**Work item**
Only an exact repetition of the lines from the one holding "Given: Select the Comment tool" to the end of the data is wanted, with pictures left out.

**Provided entries**

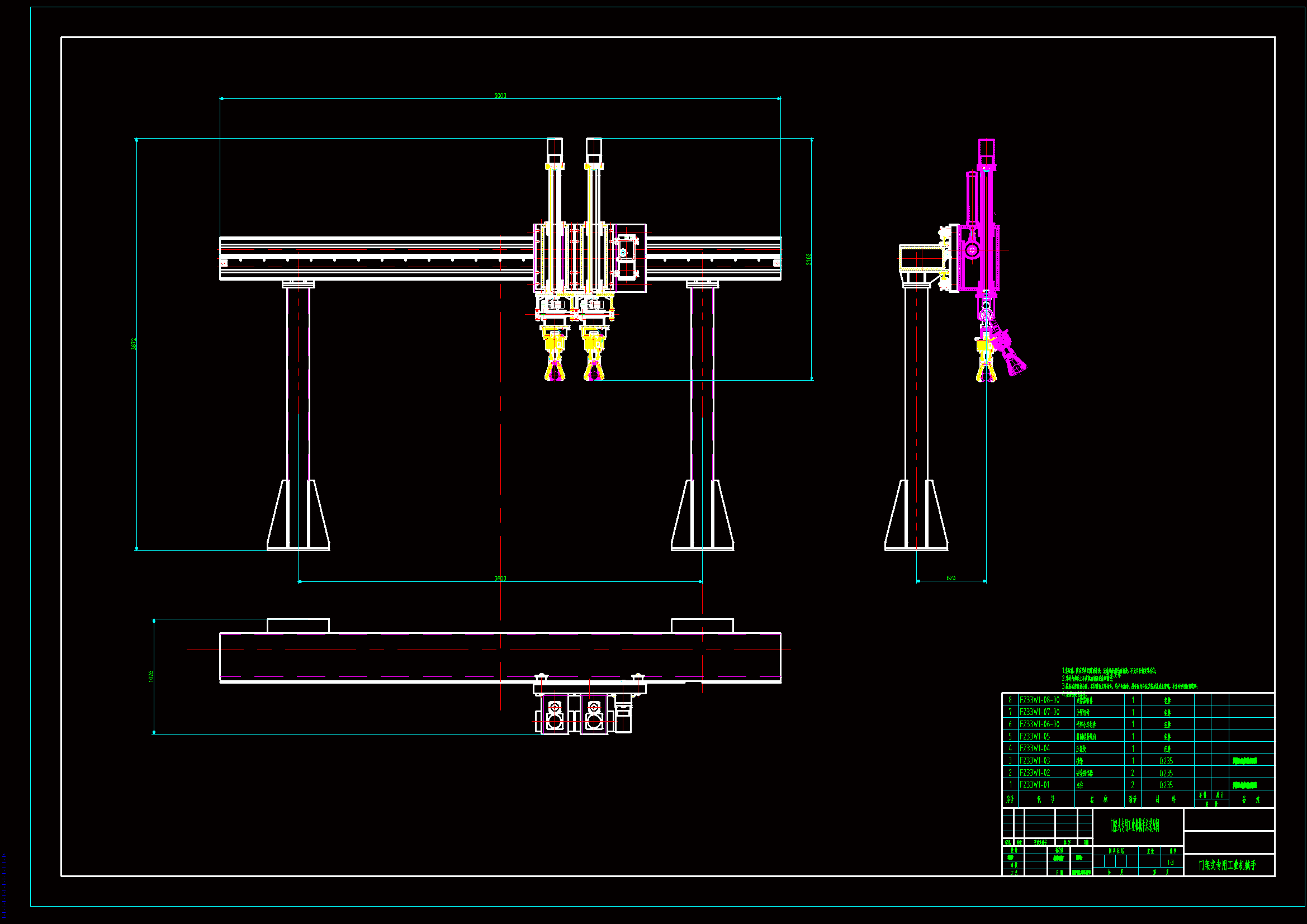The height and width of the screenshot is (924, 1307).
Task: Select the FZ33W1-01 row in parts list
Action: [1035, 784]
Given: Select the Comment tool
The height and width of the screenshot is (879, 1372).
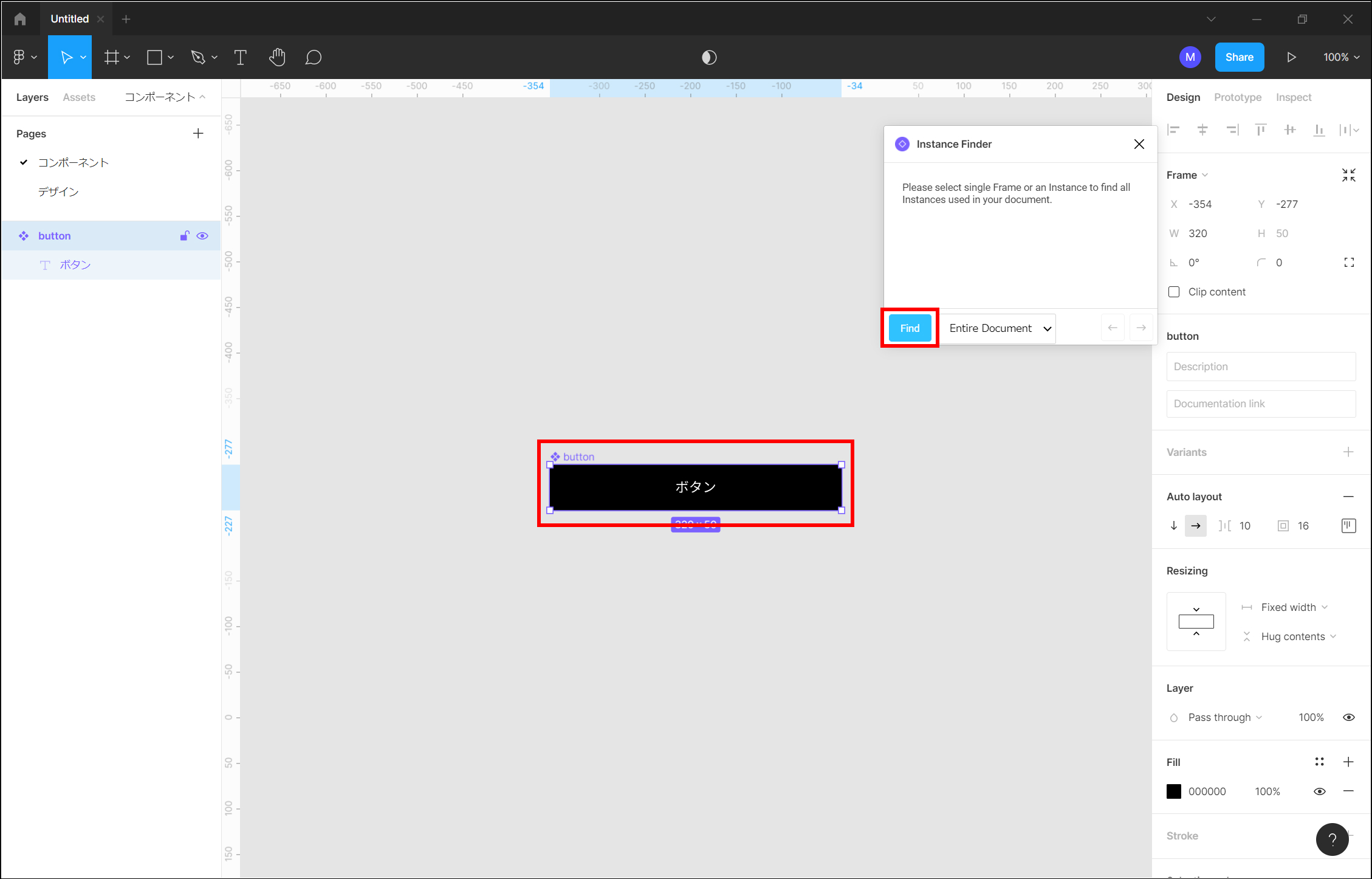Looking at the screenshot, I should point(313,57).
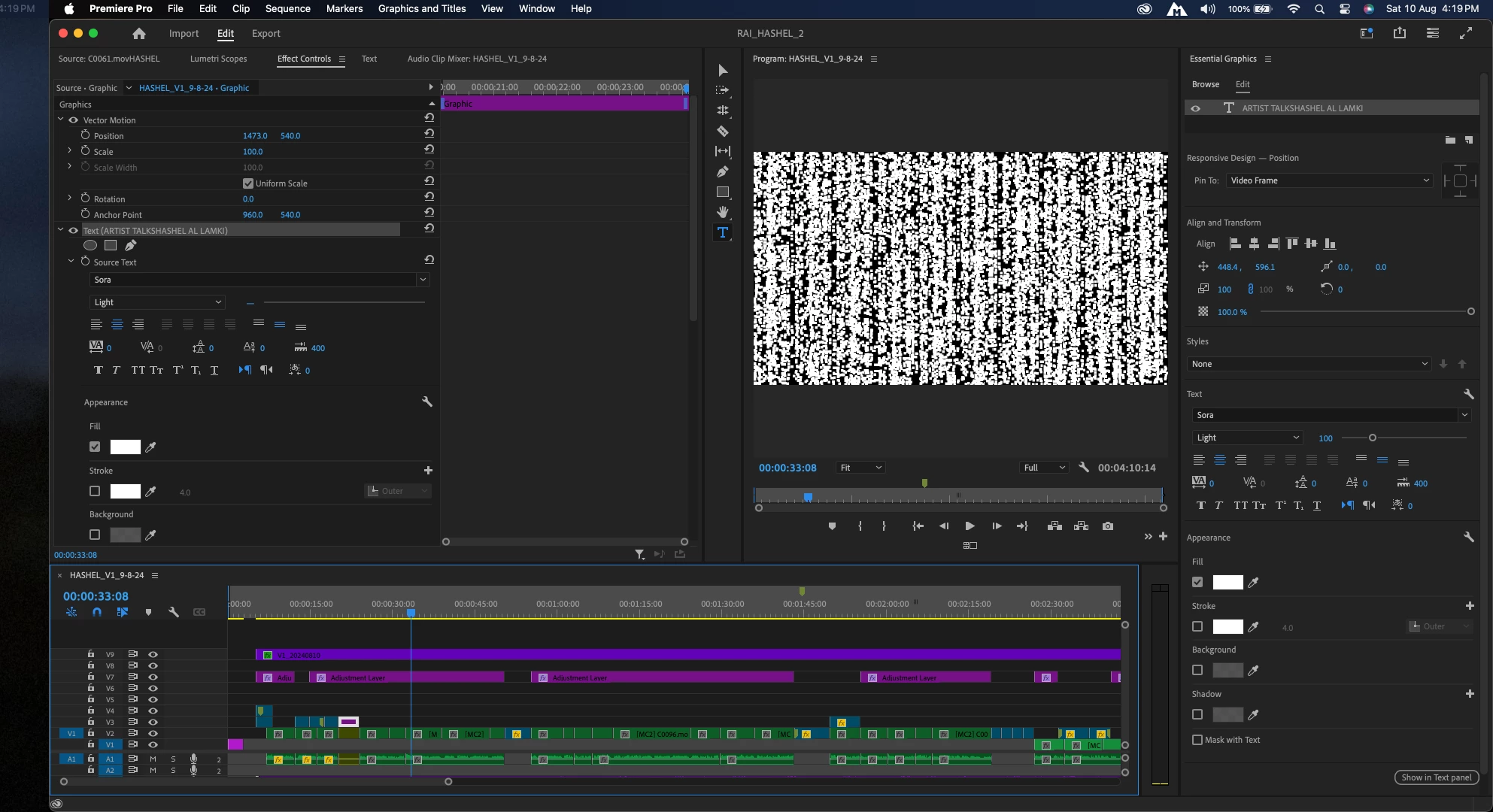
Task: Click Show in Text panel button
Action: pyautogui.click(x=1436, y=777)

**Answer for this exercise**
Given: Select the Comment tool
The height and width of the screenshot is (879, 1372).
Looking at the screenshot, I should point(313,57).
Task: Click Show in Text panel button
Action: pyautogui.click(x=1436, y=777)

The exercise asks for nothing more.